Hi Ines, looking at the ner example here it would be nice to have more information about pattern files using the ner.teach recipe I am struggling to get multiword expressions or anything remotely useful pulled out. I am not sure if this is due to a malformed pattern file or if multiword expressions are impossible to extract.
@swartchris8 Have you seen the example patterns yet? The country patterns have a lot of multi-word examples in them. Under the hood, the token-based patterns follow the same logic as the patterns for spaCy's rule-based matcher. To test and debug the patterns interactively on your text, you might find our demo useful:
@ines Actually looking at the pattern explorer it is still not clear to me how to put lower case multi-string expressions. Or even just how to put longer text into the pattern demo. Out of vocab pattern words also seem to cause a bit of trouble. My intermediate solution was just using the “text” key:
{"label": "MINOR_HARM", "pattern": [{"text": "inconvenience"}, {"text":"let down"}, {"text":"upset"}, {"text":"dissatisfied"}, {"text":"dishonest"}, {"text":"no faith"}, {"text":"broken promises"}, {"text":"valuable time"}, {"text":"worried"}, {"text":"not listening"}, {"text":"frustrated"}, {"text":"disappointing"}, {"text":"misled"}, {"text":"time wasting"}, {"text":"time wasted"}, {"text":"does not care"}, {"text":"doesn't care"}, {"text":"fobbing off"}, {"text":"unprofessional"}, {"text":"schock"}, {"text":"frustrated"}, {"text":"annoyed"}, {"text":"loosed time"}, {"text":"loss of time"}, {"text":"irrititating"}, {"text":"ruined"}, {"text":"phone exchange took"}, {"text":"shamed"}, {"text":"emotionally"}, {"text":"calling repeatedly"}]}
@swartchris8 Each dictionary represents one token and each entry in the dictionary represents a token attribute. In the interactive demo, each block on the left represents one token, and each line represents a token attribute.
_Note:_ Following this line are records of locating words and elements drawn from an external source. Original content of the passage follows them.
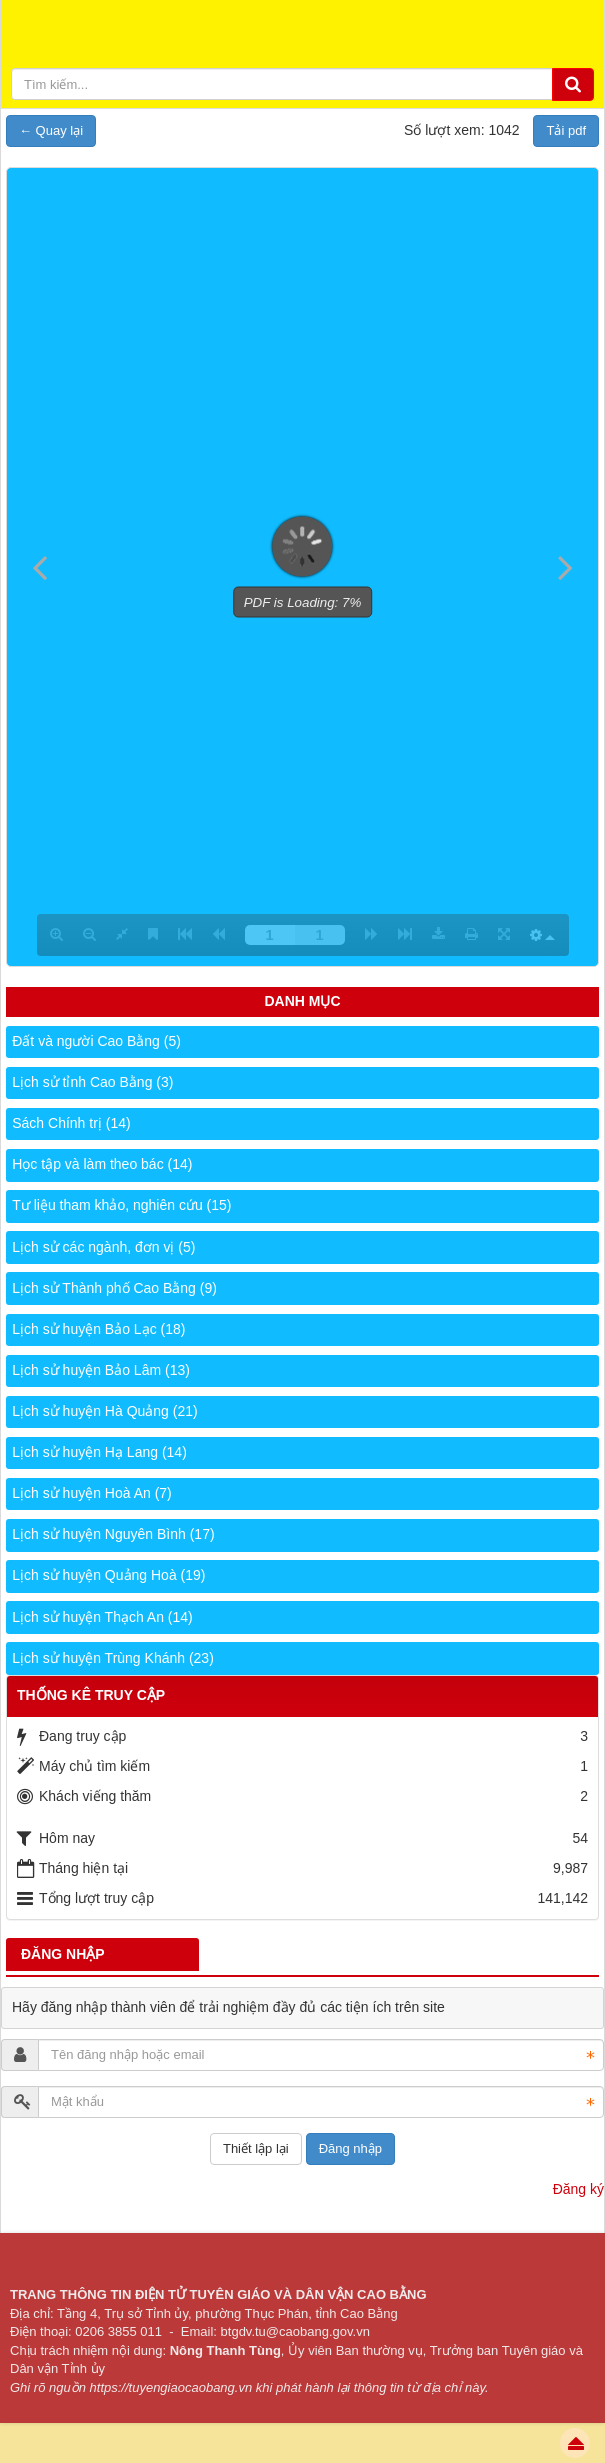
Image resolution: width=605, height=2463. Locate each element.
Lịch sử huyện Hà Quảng (104, 1411)
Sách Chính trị (71, 1123)
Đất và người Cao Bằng (96, 1041)
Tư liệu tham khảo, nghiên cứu (121, 1205)
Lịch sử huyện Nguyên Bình (113, 1534)
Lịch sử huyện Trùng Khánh (113, 1658)
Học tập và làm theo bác (102, 1164)
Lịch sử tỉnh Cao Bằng (92, 1082)
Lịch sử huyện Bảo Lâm (101, 1370)
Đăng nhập (350, 2148)
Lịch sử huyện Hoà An (92, 1493)
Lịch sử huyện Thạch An (102, 1617)
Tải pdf (566, 130)
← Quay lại (51, 130)
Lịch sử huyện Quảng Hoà (108, 1575)
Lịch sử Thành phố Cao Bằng (114, 1288)
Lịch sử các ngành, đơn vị (103, 1247)
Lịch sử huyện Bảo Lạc (98, 1329)
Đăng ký (578, 2189)
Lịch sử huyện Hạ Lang (99, 1452)
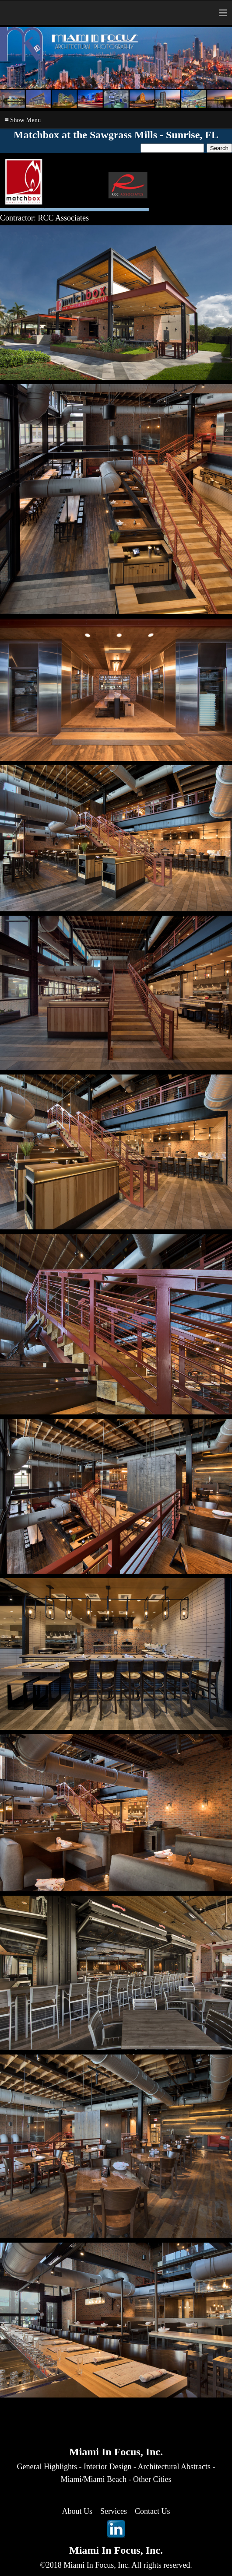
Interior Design (107, 2466)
So if you want to match a phrase like “hello world”, you could write a pattern like this:
{"label": "SOME_LABEL", "pattern": [{"lower": "hello"}, {"lower": "world"}]}
This will match a sequence of two tokens: one whose lowercase form matches “hello” and one whose lowercase form matches “world”. So for example, “hello world”, “HELLO world”, “hElLo WoRlD” and so on. See here for the example in the demo.
For more advanced examples using other token attributes, see the spaCy documentation. Token-based patterns are very powerful, because they let you use a variety of attributes – for example, you could write {"lemma": "have"}
to match all tokens with the base form “have” (“have”, “had”, “having” etc). However, you need to pay close attention to spaCy’s tokenization. If you describe two tokens and spaCy’s tokenizer doesn’t split them into two tokens, your pattern will never match.
If you already have word lists and are only interested in exact string matches, you could also write string patterns instead:
{"label": "SOME_LABEL", "pattern": "Hello world"}
This will match the exact phrase “Hello world” (case sensitive).